Rounding off with 1998's Tomb Raider III and the extra "Lost Artifact" chapters, you can revisit even more locations, adventure across even more landscapes, dodge, roll and sneak through even more traps and puzzles in the third instalment.

The Lost Artefact additional content for this title was a stand-alone spin-off PC game, whereas the other two games' bonuses were effectively extra chapters, where Lara investigates a fifth meteorite artefact from the highlands of Scotland through to the Catacombs of Paris!

Tomb Raider 3 goes back to its roots when it comes to gameplay, revisiting its more puzzle-heavy roots and relying less on gunplay than the first sequel. It also uses a less linear form to levels with bigger areas to explore which in turn gives you more than one way to complete each mission.

I preferred Tomb Raider II out of the three because it has a great balance of evolving the original games progression mixed with gun-toting action, and far fewer instances of getting lost or distracted!

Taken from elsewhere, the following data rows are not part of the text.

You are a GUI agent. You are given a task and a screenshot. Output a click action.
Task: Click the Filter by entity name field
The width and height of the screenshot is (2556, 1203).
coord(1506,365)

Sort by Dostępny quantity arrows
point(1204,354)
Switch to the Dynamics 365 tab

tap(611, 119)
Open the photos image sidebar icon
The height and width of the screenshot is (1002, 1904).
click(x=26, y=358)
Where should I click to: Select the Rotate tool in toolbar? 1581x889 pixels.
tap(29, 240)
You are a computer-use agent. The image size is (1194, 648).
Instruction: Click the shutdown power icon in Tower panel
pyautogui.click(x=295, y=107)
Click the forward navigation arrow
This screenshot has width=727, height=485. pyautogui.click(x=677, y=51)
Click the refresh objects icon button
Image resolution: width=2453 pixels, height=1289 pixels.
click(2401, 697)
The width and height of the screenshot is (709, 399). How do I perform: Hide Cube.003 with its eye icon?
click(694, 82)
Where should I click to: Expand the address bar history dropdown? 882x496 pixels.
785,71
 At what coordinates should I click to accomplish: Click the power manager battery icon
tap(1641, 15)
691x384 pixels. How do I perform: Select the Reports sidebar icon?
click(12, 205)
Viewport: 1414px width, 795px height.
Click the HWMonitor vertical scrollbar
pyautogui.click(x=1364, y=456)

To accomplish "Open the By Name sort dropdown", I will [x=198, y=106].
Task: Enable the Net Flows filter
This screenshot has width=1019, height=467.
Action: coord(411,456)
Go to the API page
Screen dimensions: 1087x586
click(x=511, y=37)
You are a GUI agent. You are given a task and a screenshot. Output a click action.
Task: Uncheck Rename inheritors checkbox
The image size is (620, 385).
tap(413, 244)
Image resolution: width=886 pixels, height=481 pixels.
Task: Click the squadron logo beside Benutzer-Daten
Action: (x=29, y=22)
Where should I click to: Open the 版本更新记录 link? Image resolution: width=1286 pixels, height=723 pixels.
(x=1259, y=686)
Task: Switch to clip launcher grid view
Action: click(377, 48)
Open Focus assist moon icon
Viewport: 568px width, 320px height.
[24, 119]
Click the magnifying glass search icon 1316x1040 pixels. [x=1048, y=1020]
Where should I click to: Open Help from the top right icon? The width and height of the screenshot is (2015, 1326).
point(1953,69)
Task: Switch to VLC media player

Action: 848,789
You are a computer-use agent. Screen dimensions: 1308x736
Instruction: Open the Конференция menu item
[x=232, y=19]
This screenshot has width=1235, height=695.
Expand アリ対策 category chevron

The ability to have the original "polygon-look" and the remastered content switchable at any time is a masterstroke in this trilogy, and ever since I first saw this treatment in the unreleased XBLA GoldenEye 007 remaster, I have wanted to play a game that evoked the ability to stand in an area you recognise and instantly revisit the nostalgia of witnessing it in its OG glory without having to fire up some old hardware, or an emulator alongside what you're doing, to compare it.

The three games are a perfect package with the definitive way to experience them all right now on modern consoles. Each game builds in the other, each takes the story further and each has a sublime quality to it that, in either mode, looks and plays superbly, even with the OG tank controls!

The only caveat I have to this rather incredible remaster is that though there are 80-100 trophies per game to unlock, there are notably no platinum ones for PS5 players. I have no idea why the platinums are absent on the PS5 version, whereas the PS4 version has one per game, perhaps this will be addressed post-launch? We shall see!

If you're a Tomb Raider fan then this is an absolute no-brainer to relive three fantastic games, with some stellar QOL updates, at a phenomenal price of just £22.49 for the lot if you're a PlayStation Plus member!